Fastest spooling turbo

Status
Not open for further replies.
I've seen that page before. That radiator combo looks like the new flexalite aluminum radiator combo. The question is..... does a second gen radiator fit in a 1st gen.
 
Bob B runs a Horton electric fan. He told me it was OEM option for his truck. I asked him for the assy number or individual part numbers but he really didn't seem to know much about the unit.



I need one as my A/C simply will not work with out the truck at highway speeds. I tried the new condesnor method and cleaned the charge cooler/radiator, but no luck.



I have a fan clutch, but how am I going to bolt it on? I removed it from a cummins B but was bolted to the head, not the block like ours.
 
Don,

I have a second gen friend who mounted a GM dual electric fan set up from a boneyard... from an older buick I believe.

He set one fan to run whenever the A/C is on, the second to activate from a thermal switch. He has run like this for two years and says it works great.
 
I installed a (Flexilite) FLX-295 two years ago, and it is great. It's a dual- fan puller sold by Summit. I wired it to a three way switch so I can turn it on or off manually, or to auto where it is thermostatically controlled. It flows a lot of air, but I don't recall that info now. It was a snug fit, and I had to hacksaw off the threaded shaft on the fan support bracket. Look it up, it's a gem IMO.
 
now we are talkin



scott, my truck is a ice box on the road but if you hit traffic it kinda changes into a swamp cooler - i know the feeling



elec has got to be the way to go



think i'll call summit
 
or - what about a flex fan?



like we used to put on the muscle cars



no clutch



pulls a lot of air



dont know if our motors get the fan to a high enough rpm to actually flex and decrease drag tho?



lol
 
Today I went for a little drive in the 10?+ temps and the AC was comfortable at 55. I then got a dotted line and quick as a wink I passed 2 trucks, I hit 90 just as I pulled into my lane. I then had to turn down the AC as we were FREEZING! :-laf:-laf It sure works better at higher RPM and airflow. ;)

Ken
 
Hflrtcher



When you did the fans, did you also change the rad or did the electric fans bolt to the existing one?

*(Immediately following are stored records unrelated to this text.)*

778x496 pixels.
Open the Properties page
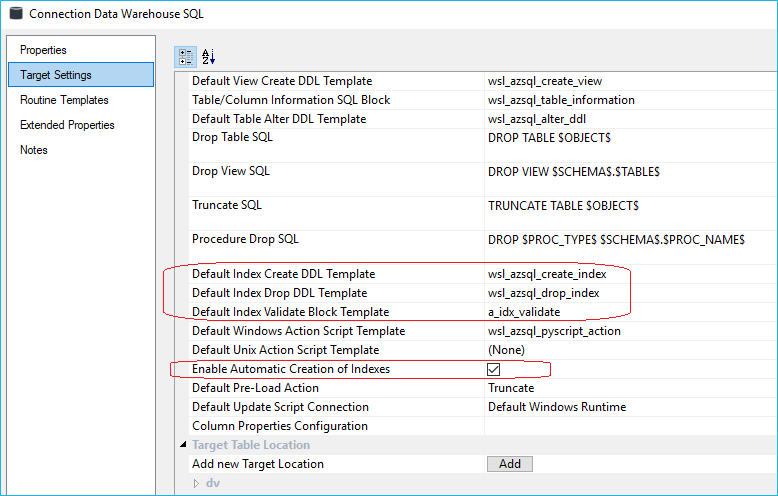click(43, 50)
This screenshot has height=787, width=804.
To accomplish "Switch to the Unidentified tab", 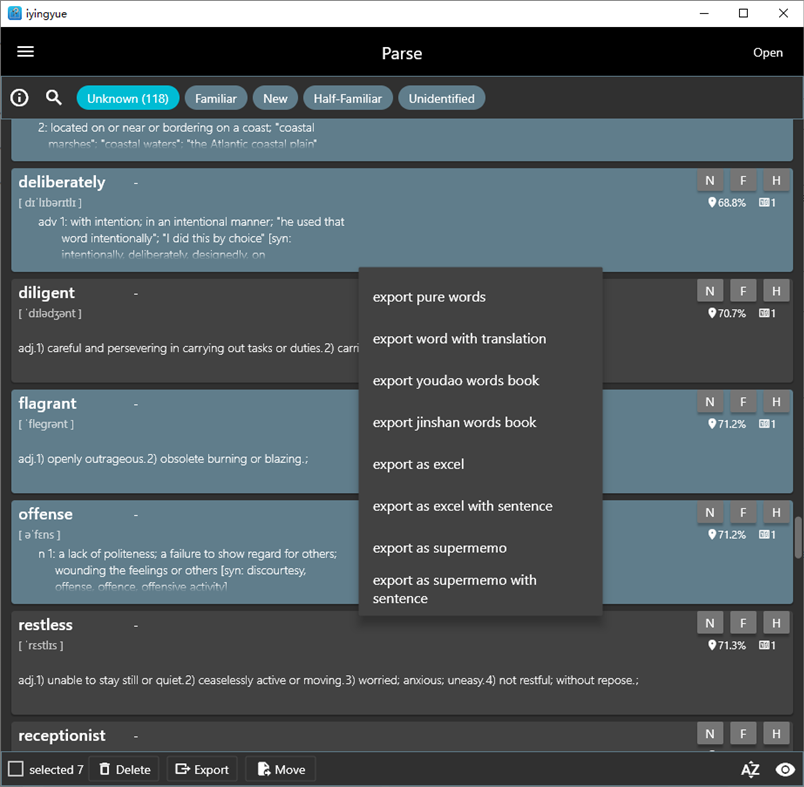I will point(441,97).
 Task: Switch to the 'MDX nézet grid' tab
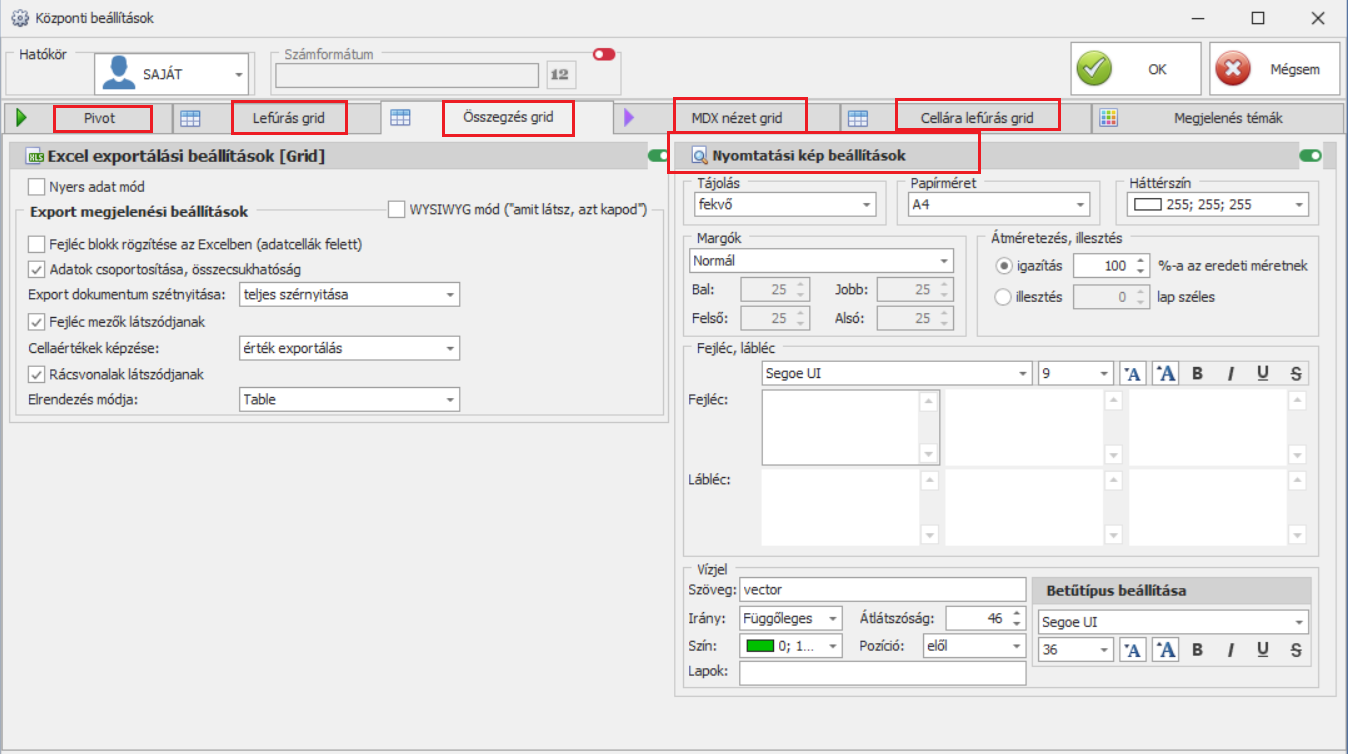coord(738,118)
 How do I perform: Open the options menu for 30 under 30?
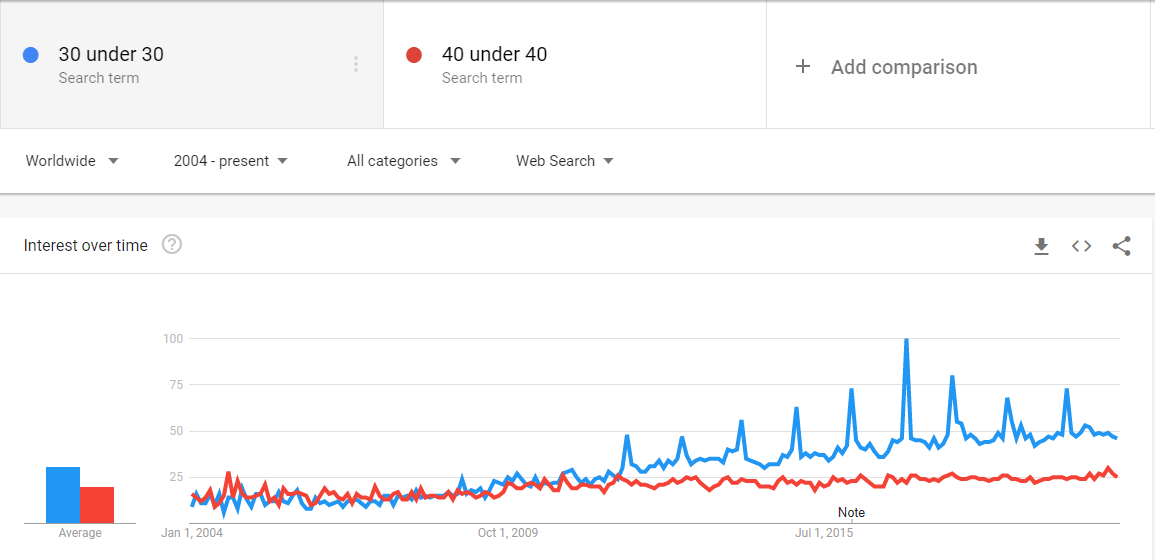[356, 64]
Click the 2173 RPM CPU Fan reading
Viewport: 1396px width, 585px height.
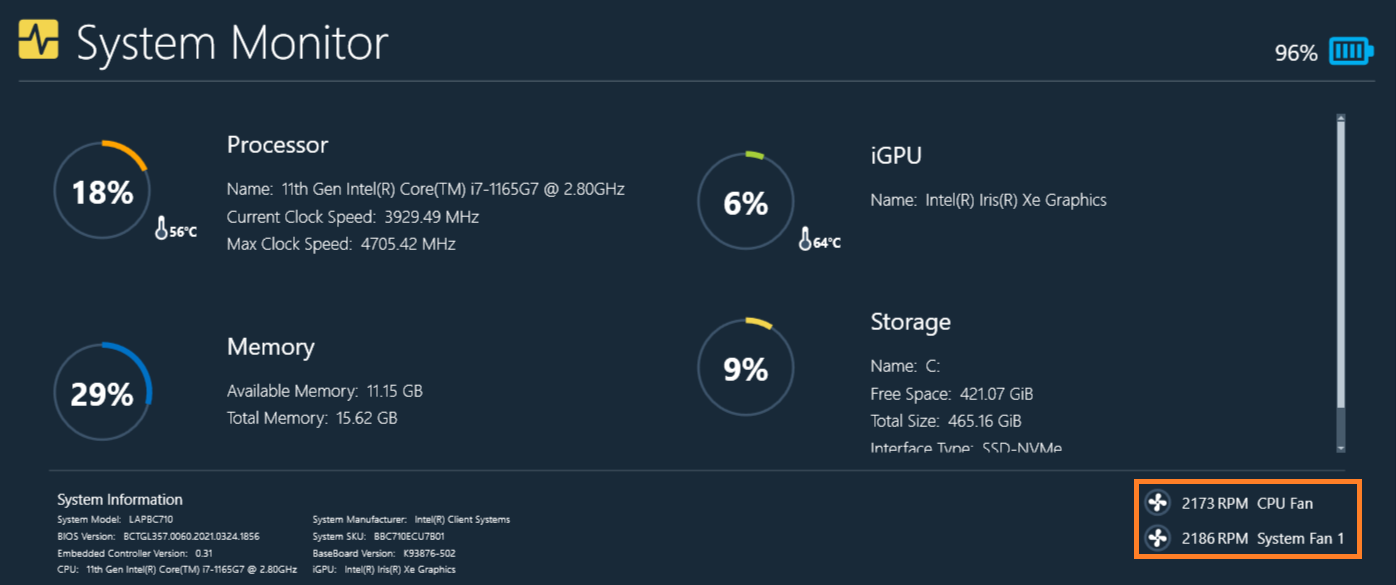pyautogui.click(x=1214, y=503)
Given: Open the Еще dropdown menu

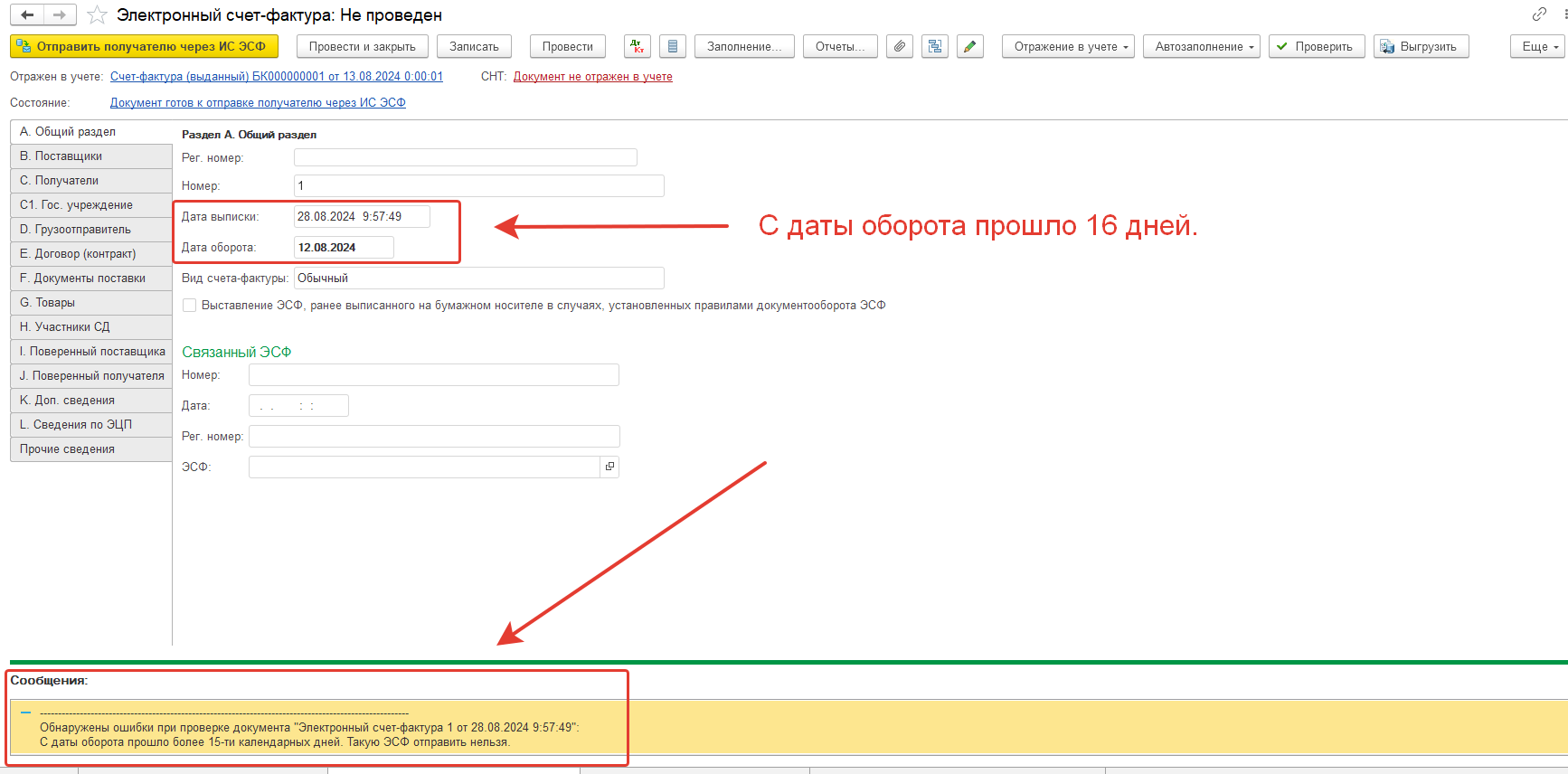Looking at the screenshot, I should click(x=1536, y=46).
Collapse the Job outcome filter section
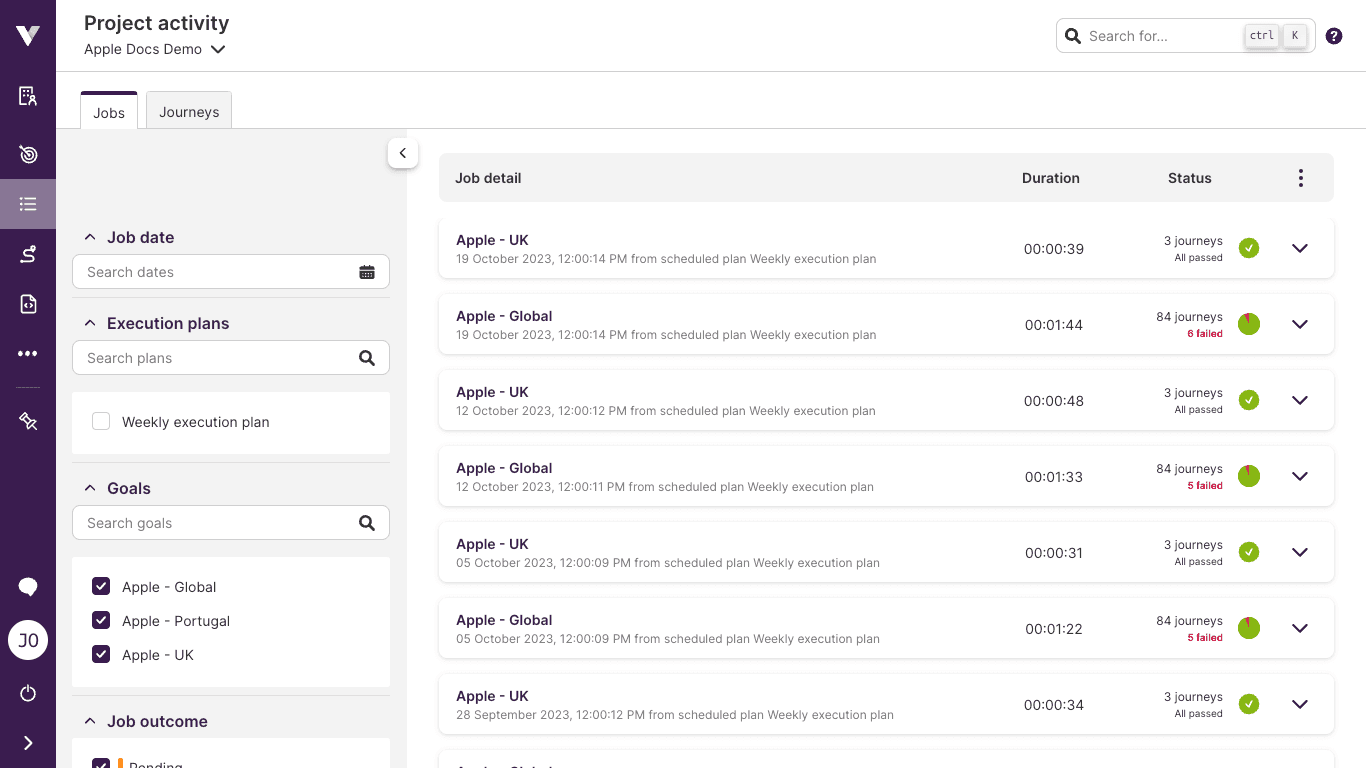1366x768 pixels. point(89,721)
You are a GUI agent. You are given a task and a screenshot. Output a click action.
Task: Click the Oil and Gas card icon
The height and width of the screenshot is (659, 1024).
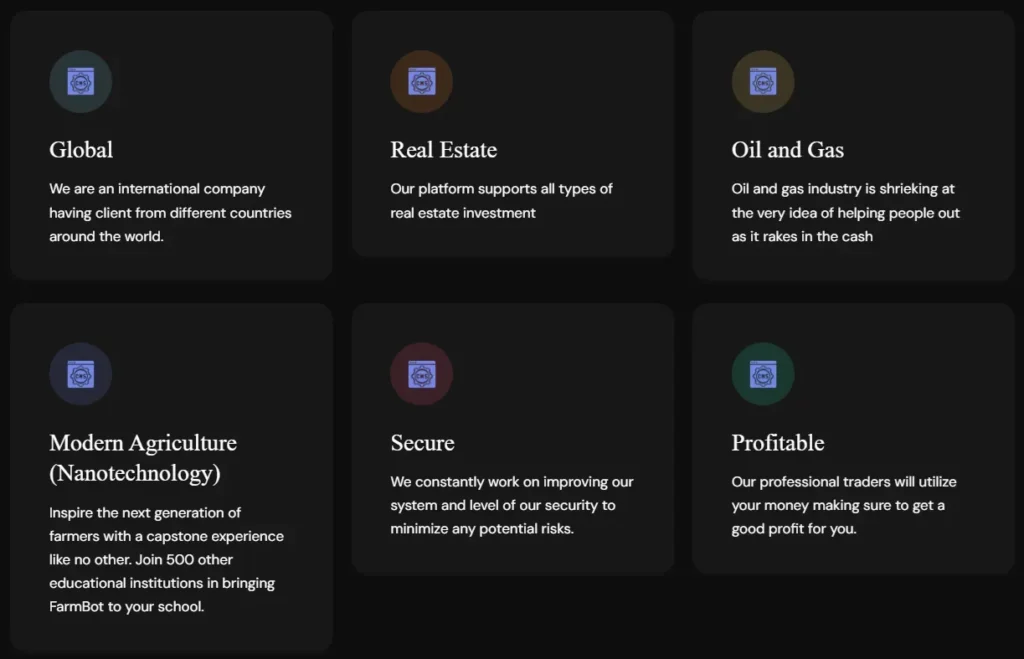pyautogui.click(x=763, y=81)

Also, to state the question again, would a 2nd gen rad/ elec fan setup fit into our trucks?



Robert
 
BScharzli, I put a 1993 core support and crossflow radiator in non IC truck, which makes it like a 93 engine compartment, spacewise, I think. The FLX-295 fits the radiator, but you do need to pay some attention during install - like I said, I cut off the threaded shaft that protrudes from the fan support. I know nothing about a 2nd gen/elec fan setup. The specifications for the FLX-295, and other models, can be obtained from the Flexilite website, as I recall. They give all the dimensions, air flow etc.
 
I have used Flexalite systems on high power gas engine conversions - the electric fan conversion saved 5-8% on mileage and vastly improves acceleration, belt life and front engine serviceability. My experience with this company is very positive - their engineering calculations and performance data are conservative - IMO and IME.



If you have increased your fuel flow and therefore your horsepower output, you might be a little marginal in terms of being able to use an electric fan - it really depends upon your driving profile and when you use the horsepower the most. Typically, the most challenging profile (i. e. heat load) on the engine's cooling system is sustained high horsepower operation followed by immediately shifting to stop and go city traffic (example: pulling a fully loaded trailer down the interstate at 75 mph in 110F conditions and then getting off the interstate in stop and go city traffic with the same ambient temperature conditions).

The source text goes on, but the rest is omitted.